=== Dataset records ===
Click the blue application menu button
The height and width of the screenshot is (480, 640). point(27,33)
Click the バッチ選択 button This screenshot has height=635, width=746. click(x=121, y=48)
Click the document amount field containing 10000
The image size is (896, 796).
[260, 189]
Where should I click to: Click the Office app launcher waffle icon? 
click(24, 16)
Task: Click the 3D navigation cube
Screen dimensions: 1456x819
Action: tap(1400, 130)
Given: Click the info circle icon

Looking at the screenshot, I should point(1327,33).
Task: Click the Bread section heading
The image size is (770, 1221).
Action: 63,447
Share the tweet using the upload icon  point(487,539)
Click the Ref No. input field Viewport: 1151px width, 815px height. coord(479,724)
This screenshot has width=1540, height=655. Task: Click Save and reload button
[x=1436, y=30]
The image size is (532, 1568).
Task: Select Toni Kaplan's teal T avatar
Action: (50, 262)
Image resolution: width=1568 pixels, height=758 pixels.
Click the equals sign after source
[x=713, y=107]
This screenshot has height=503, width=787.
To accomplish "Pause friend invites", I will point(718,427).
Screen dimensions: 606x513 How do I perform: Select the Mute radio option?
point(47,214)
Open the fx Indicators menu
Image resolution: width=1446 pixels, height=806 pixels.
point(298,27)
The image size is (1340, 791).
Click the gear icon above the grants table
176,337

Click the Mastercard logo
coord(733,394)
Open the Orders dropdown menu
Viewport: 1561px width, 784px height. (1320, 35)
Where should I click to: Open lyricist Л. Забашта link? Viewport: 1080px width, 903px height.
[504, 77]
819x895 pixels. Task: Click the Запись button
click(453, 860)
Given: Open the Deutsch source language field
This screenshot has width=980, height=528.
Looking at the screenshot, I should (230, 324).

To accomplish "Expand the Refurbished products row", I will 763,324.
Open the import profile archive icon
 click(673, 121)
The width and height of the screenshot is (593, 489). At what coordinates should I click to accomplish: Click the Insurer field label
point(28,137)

=== Required work ===
Reproduce the lines from the one containing "Where should I click to: Open" to the end of the entries, keeping both ends and adding nothing.

=== Exercise result ===
Where should I click to: Open lyricist Л. Забашта link? Viewport: 1080px width, 903px height.
[504, 77]
819x895 pixels. Task: Click the Запись button
click(453, 860)
Given: Open the Deutsch source language field
This screenshot has width=980, height=528.
Looking at the screenshot, I should (230, 324).

To accomplish "Expand the Refurbished products row", I will 763,324.
Open the import profile archive icon
 click(673, 121)
The width and height of the screenshot is (593, 489). At what coordinates should I click to accomplish: Click the Insurer field label
point(28,137)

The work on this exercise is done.